Koreans call it the “IMF crisis,” a late-’90s economic recession that spread through East Asia like a virus. It began with a devaluation of the Thai baht against the U.S. dollar, and “in subsequent months, Thailand’s currency, equity, and property markets weakened further as its difficulties evolved into a twin balance-of-payments and banking crisis.”
Across East Asia, capital inflows slowed or reversed direction, and growth slowed sharply. Banks came under significant pressures, investment rates plunged, and some Asian countries entered deep recessions, producing important spillovers to trading partners across the globe.
Federal Reserve History
Fingers pointed all around, including at George Soros, but the IMF hasn’t even entered the story yet. Thailand requested its assistance in July 1997, and days later it was in the Philippines with an “emergency funding mechanism,” then Indonesia, and South Korea. The International Monetary Fund is “an organization of 190 countries, working to foster global monetary cooperation, secure financial stability, facilitate trade, promote high employment and sustainable economic growth, and reduce poverty around the world.” Countries pay into it via “quotas” measured by their relative position in the world economy, and money can be borrowed in the event of financial difficulty — with strings attached.
On Thanksgiving evening, for example, [American president Bill] Clinton called Kim Young Sam, South Korea’s lame-duck President, to make the case that time had run out on negotiations over the terms of a bailout from the International Monetary Fund. In the days leading up to the call, South Korea’s banking system seemed just days away from insolvency, and the President’s economic advisers feared that failures in the world’s 11th-largest economy could resonate in Japan and around the globe.
The New York Times

Being that the IMF is headquartered in Washington, I can imagine how the bailout felt like bowing to American pressure, especially among right-leaning Koreans or anyone still frustrated by that particular Western intervention. Easily imagine or not at all, as President Kim publicly apologized to the people for agreeing to it. Those strings? The package “closed big banks and industrial companies, led legions of workers to be laid off and prompted citizens to donate their gold to the national treasury,” and we saw that last part dramatized early in Twenty-Five Twenty-One.
Layoffs are a key condition insisted upon by the IMF in exchange for the fund’s record $57 billion aid package. IMF chief Michel Camdessus defends the IMF’s demand for mass layoffs saying that they are the only way Seoul can restore its financial credibility and draw in foreign investment.
PBS Frontline
As its further dramatized in Twenty-Five Twenty-One, the world of late-’90s South Korea feels like a delicate scaffolding creaking against the breeze. Everyone is so close to ruin that any setback, no matter how minor, may destroy everything. A car accident? We follow the slow decline of Go Yu-rim’s family, from the closure of her mom’s restaurant to her dad’s legal trouble that reduces him utterly, inspiring Yu-rim’s decision to leave her home country behind.
Olympic Athlete Defection

Like Na Hee-do, Go Yu-rim is an Olympic athlete, so changing teams isn’t as simple as taking a sheet of paper from Jonah Hill and tipping a cap. It isn’t as simple as the non-Olympic career of one of the world’s greatest volleyball players, Kim Yeon-koung, who bounced around South Korea, Japan, Turkey, and China – and that was not simple.
According to rules established by the International Olympic Committee (IOC), athletes must be nationals—or citizens—of the country they represent. Athletes can change the country they represent in the Olympics under certain circumstances.
Global Sports Advocates
So my question is, has anyone ever renounced their nationality to play on a foreign team? Well, you wouldn’t believe the parallels.

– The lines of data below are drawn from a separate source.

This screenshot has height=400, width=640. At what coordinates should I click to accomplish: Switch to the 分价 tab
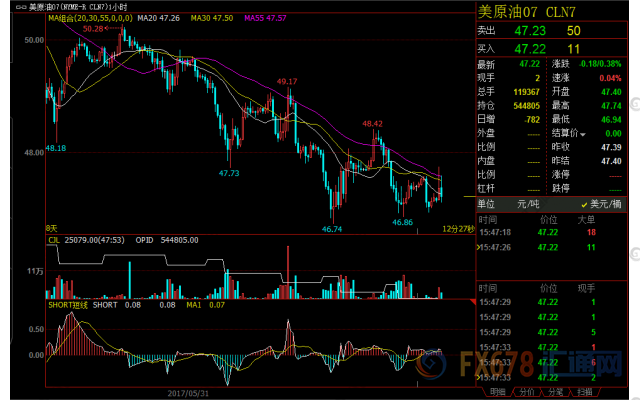click(525, 393)
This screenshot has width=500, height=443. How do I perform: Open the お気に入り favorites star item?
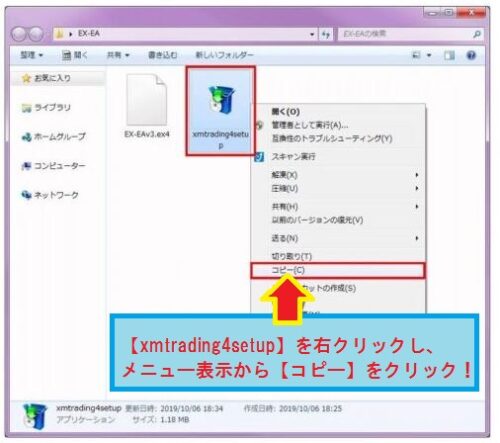(x=46, y=78)
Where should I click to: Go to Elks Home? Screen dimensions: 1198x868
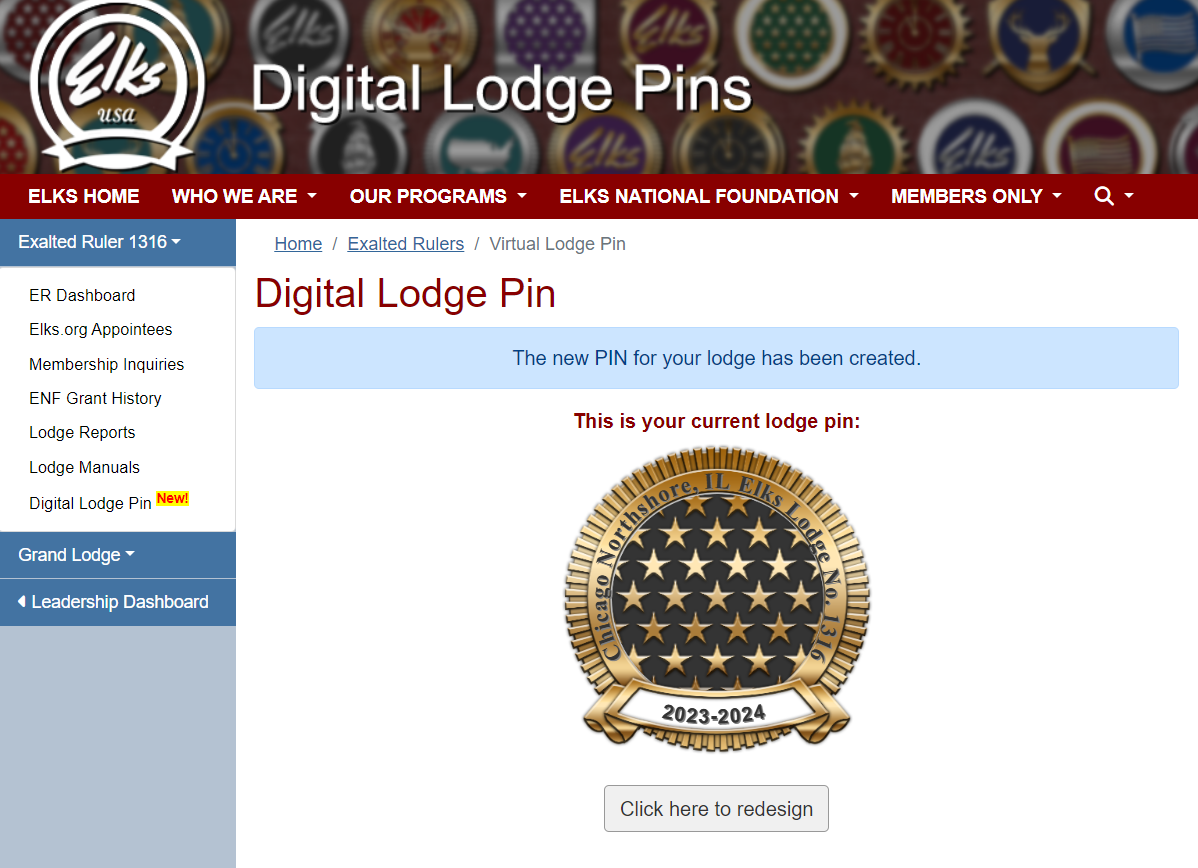click(x=83, y=196)
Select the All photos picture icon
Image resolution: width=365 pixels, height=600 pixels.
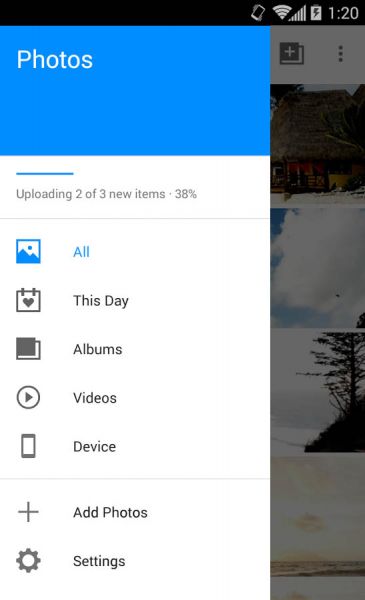point(28,251)
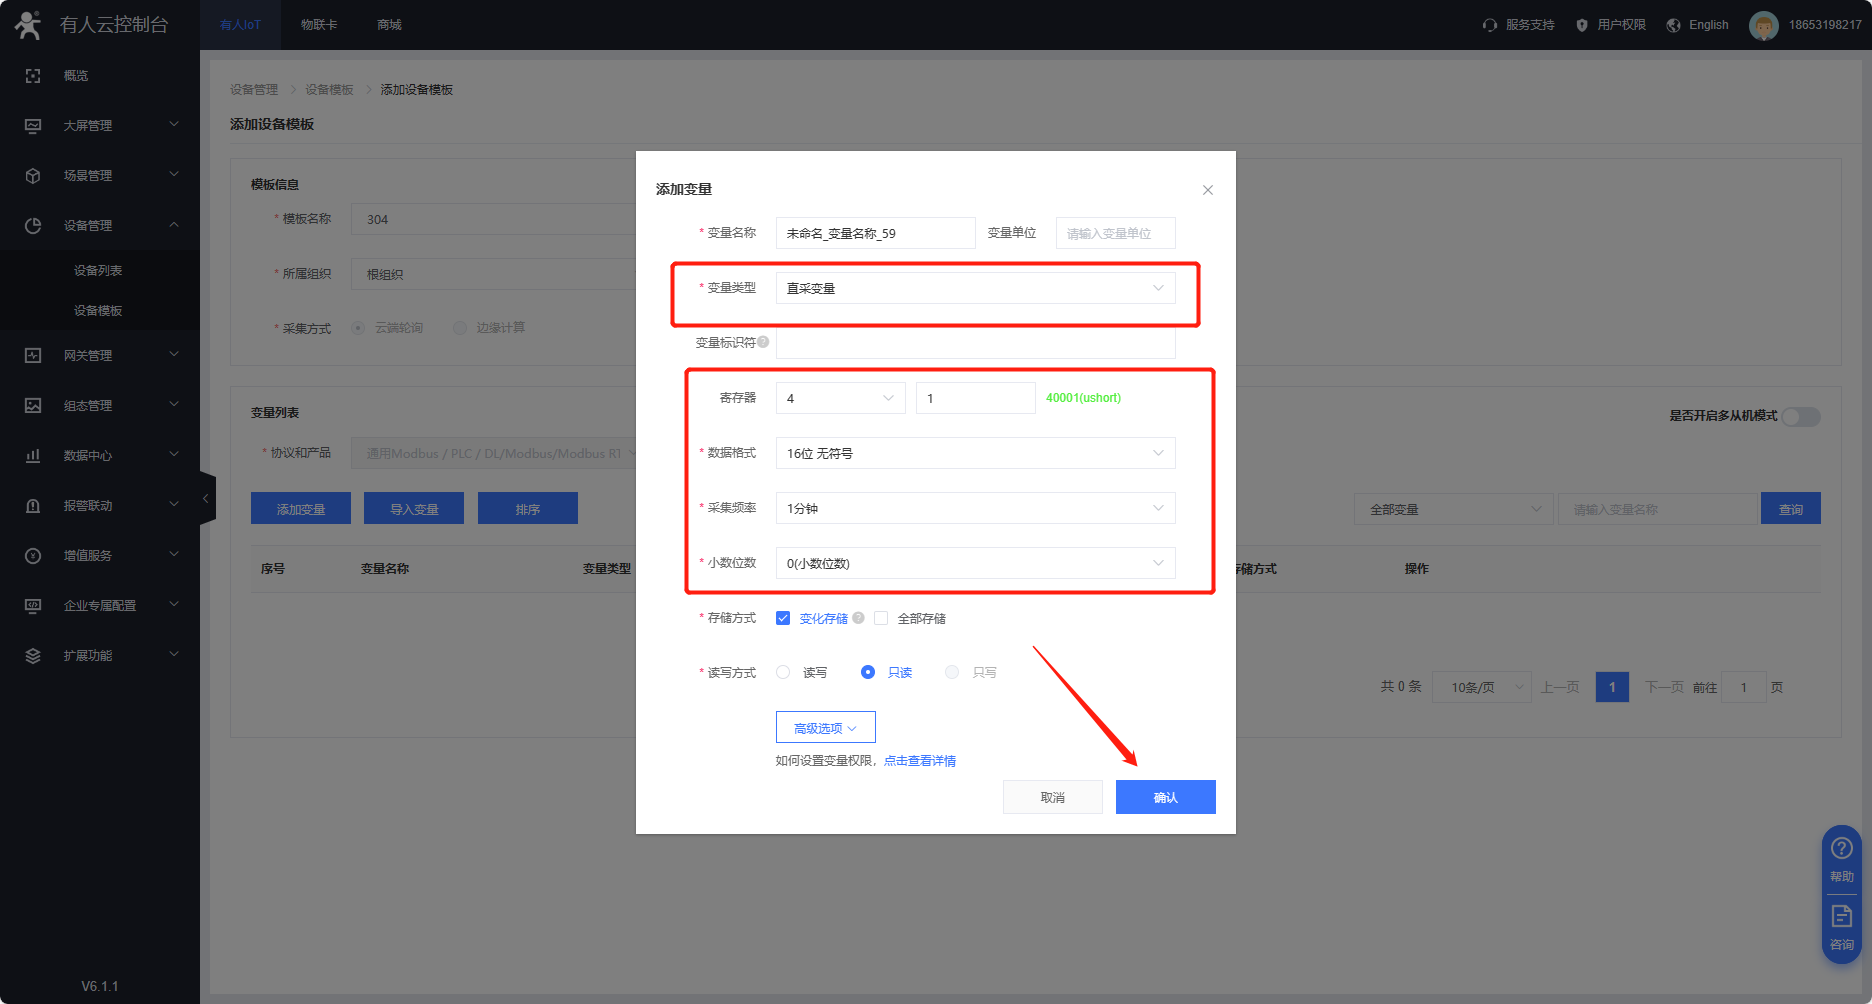Toggle the 是否开启多从机模式 switch
Screen dimensions: 1872x1004
(x=1800, y=416)
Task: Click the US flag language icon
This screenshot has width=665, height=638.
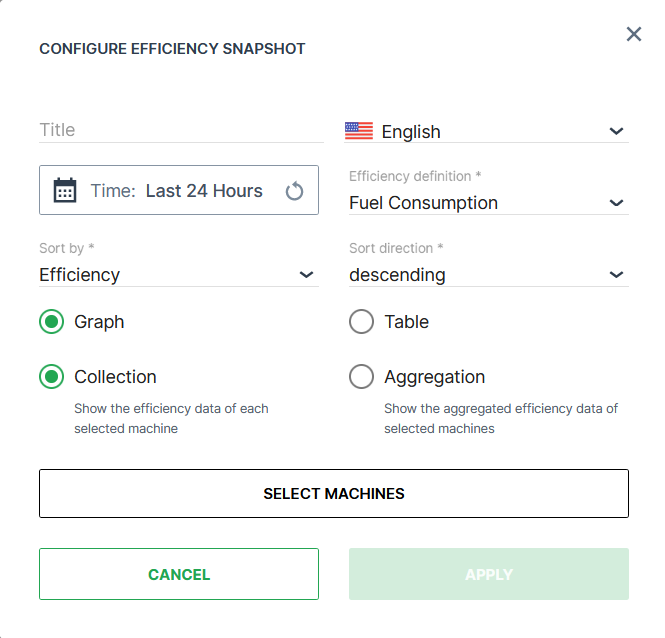Action: tap(359, 131)
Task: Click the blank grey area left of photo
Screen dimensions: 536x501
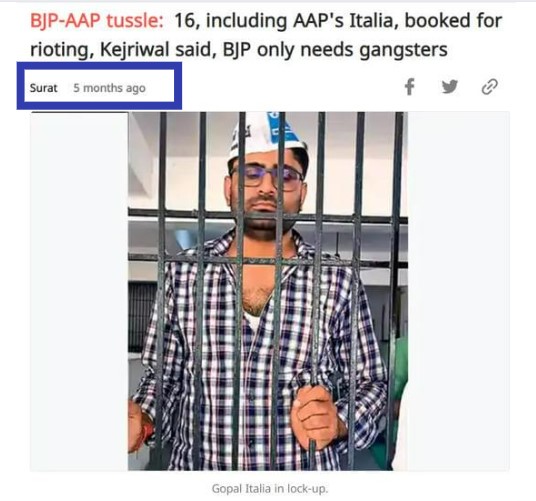Action: [x=79, y=291]
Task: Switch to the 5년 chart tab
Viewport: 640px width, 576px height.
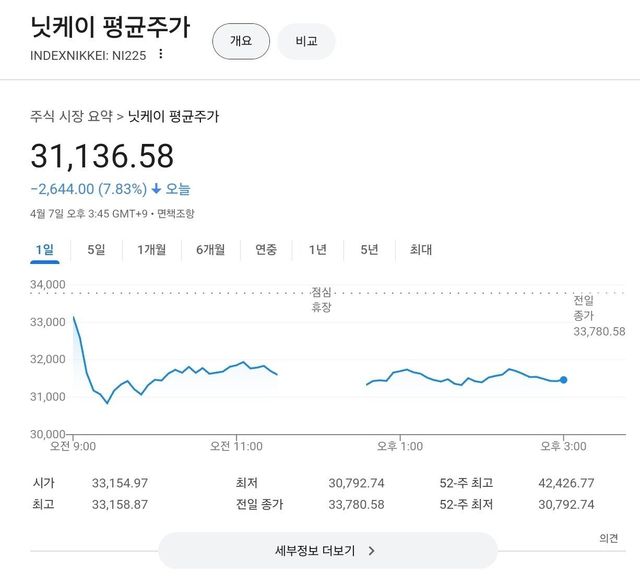Action: [x=369, y=249]
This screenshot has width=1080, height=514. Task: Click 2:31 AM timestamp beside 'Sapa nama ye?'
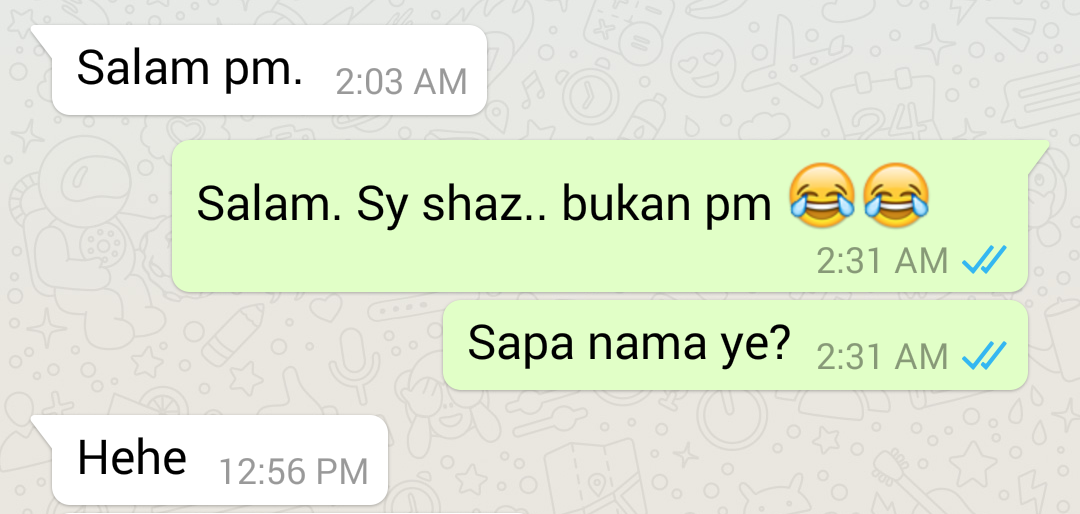[x=883, y=357]
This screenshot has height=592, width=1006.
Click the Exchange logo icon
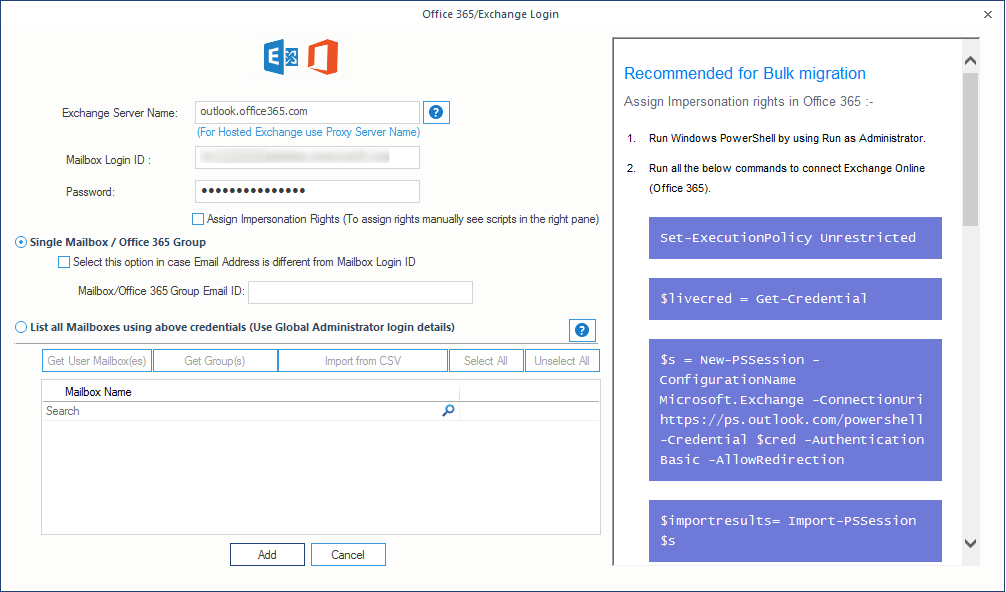[x=280, y=58]
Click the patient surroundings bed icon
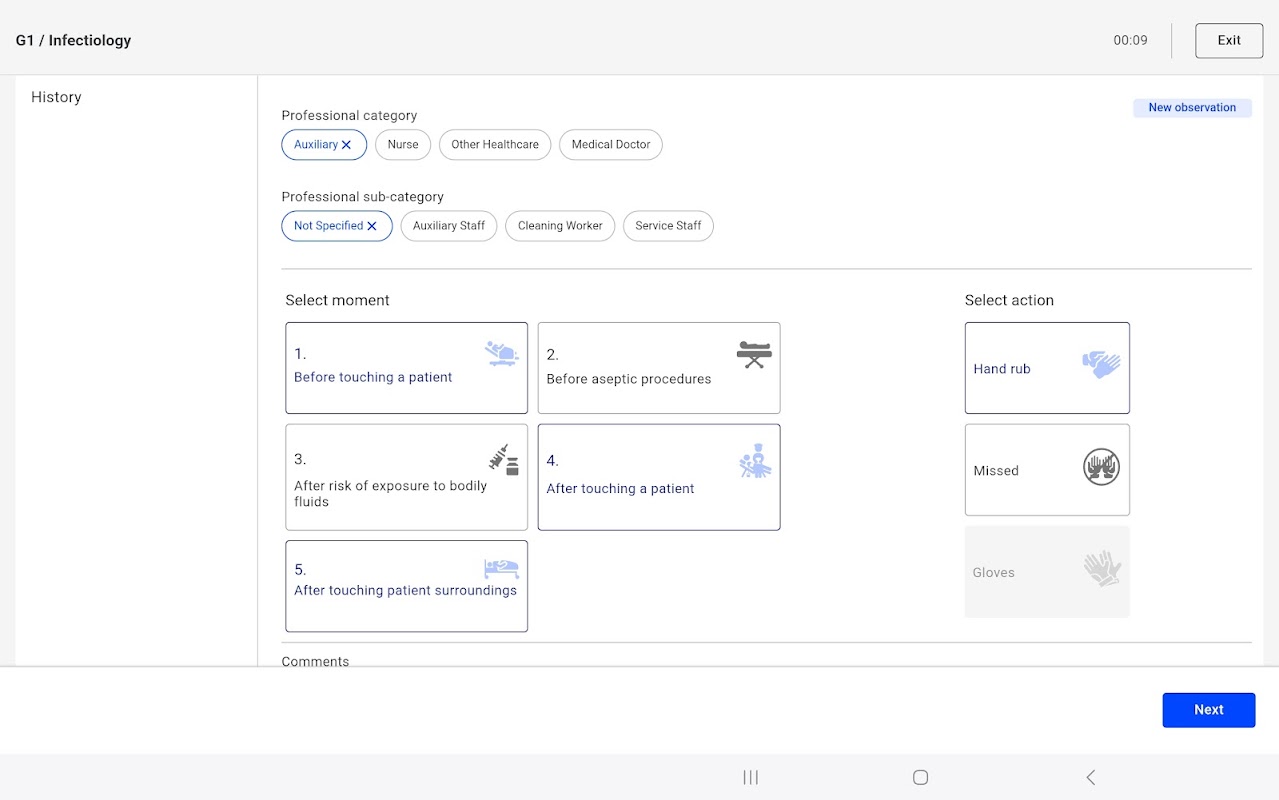1279x800 pixels. (501, 568)
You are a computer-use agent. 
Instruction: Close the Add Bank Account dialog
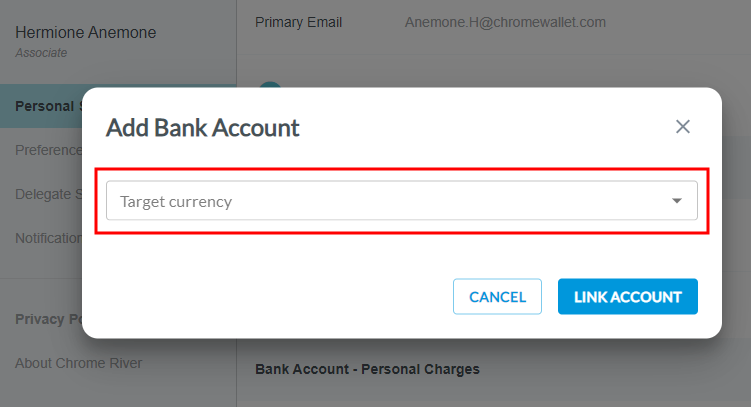(x=683, y=127)
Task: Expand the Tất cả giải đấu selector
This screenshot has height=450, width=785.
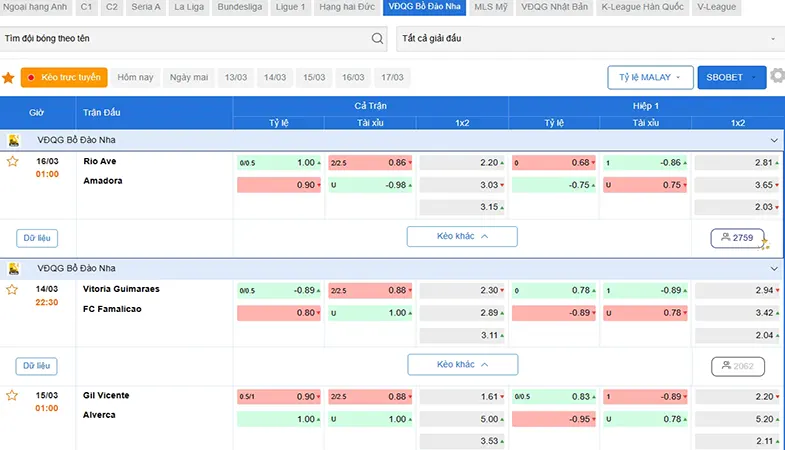Action: pos(590,39)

Ahn Hyun-soo is a short-track speed skater who became the first Korean to win three gold medals in one Olympics. After a conflict with the country’s short track federation, KSU, up to and including allegations of bullying and abuse, Ahn left for a higher-paying team and even changed his name – to Viktor. Yes, like Yu-rim, Ahn went to Russia. And then in Sochi, he racked up three more gold medals.
I have a layman’s understanding of sports culture around the world, from England’s football hooligans to New England’s football divas, and I may or may not have painted a big red S on my stomach for a Red Sox/Blue Jays game twenty years ago. The Korean outcry that Viktor An went to Russia and won more gold may fall within that understanding, but the outrage wasn’t directed at him so much as at KSU. In fact, they put enough pressure on President Park Geun-hye that she demanded to know how the federation let this happen.
Viktor was awarded by Vladimir Putin himself, but it doesn’t seem he ever had “Ahn Hyun-soo is a traitor” graffitied on an otherwise spotless tunnel. Was it just a matter of framing by the media? See, I trusted Baek Yi-jin once. So while Kwon Do-eun wasn’t adapting Viktor’s story directly, she exhibits a sensitive ease with sociology or perhaps clairvoyance enough to anticipate this year’s Eileen Gu, for example.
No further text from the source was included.